What is Short Read Connector (SRC)?
Short read connector enables the comparisons of two read sets B and Q. For each read from Q it provides either: * The number of occurrences of each k-mers of the read in the set B (SRC_counter) or * A list of reads from B that share enough k-mers with the (a window of) the tested read from A (SRC_linker)

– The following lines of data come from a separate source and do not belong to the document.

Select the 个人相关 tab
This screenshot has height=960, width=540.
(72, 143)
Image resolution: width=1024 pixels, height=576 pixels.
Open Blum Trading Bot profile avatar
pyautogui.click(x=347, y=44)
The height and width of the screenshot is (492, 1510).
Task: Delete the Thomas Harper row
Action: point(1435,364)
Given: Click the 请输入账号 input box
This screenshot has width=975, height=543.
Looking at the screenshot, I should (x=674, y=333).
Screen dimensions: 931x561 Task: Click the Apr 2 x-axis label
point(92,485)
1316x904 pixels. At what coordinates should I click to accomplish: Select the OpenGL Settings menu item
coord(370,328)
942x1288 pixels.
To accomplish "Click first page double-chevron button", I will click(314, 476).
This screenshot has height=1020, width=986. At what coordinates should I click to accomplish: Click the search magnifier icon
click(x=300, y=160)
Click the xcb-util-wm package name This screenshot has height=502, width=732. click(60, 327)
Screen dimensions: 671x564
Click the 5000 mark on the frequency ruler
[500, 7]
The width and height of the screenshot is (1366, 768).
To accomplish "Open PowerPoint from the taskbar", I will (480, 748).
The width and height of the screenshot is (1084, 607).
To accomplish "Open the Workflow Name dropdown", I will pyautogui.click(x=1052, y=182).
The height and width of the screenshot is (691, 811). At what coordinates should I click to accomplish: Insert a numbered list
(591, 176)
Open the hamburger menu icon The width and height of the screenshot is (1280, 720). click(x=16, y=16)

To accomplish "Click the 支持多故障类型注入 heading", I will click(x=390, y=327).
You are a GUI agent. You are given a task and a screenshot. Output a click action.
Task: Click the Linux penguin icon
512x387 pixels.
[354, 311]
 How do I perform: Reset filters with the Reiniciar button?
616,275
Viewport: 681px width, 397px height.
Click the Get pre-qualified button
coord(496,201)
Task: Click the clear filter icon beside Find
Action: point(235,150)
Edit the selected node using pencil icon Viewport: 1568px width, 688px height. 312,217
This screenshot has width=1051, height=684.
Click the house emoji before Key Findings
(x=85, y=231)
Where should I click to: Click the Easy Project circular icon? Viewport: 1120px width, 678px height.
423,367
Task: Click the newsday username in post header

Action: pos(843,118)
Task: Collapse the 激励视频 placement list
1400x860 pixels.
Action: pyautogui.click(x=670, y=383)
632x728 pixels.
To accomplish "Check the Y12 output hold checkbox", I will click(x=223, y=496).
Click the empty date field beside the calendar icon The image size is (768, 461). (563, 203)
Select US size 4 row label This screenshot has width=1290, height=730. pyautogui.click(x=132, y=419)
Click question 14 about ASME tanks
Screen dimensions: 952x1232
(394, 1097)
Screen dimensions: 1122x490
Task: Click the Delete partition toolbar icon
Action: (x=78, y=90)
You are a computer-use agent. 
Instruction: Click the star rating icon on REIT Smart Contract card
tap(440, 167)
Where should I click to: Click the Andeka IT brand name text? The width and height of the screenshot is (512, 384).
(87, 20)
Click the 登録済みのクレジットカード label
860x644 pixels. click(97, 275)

Citation Camille Marchet, Antoine Limasset, Lucie Bittner, Pierre Peterlongo. A resource-frugal probabilistic dictionary and applications in (meta)genomics. 2016.
Getting the latest source code
CMake 2.6+; see http://www.cmake.org/cmake/resources/software.html
c++ compiler; compilation was tested with gcc and g++ version>=4.5 (Linux) and clang version>=4.1 (Mac OSX).
# get a local copy of source code git clone --recursive https://github.com/GATB/rconnector.git # compile the code an run a simple test on your computer cd gatb-rconnector sh INSTALL
Getting a binary stable release
Binary release for Linux and Mac OSX are provided within the "Releases" tab on Github/rconnector web page.
Run a simple test looking for reads from data/c2.fasta.gz that share at least 20 kmers (k=25) with data/c1.fasta.gz. Kmers indexed from data/c1.fasta.gz are those occurring at least 2 times.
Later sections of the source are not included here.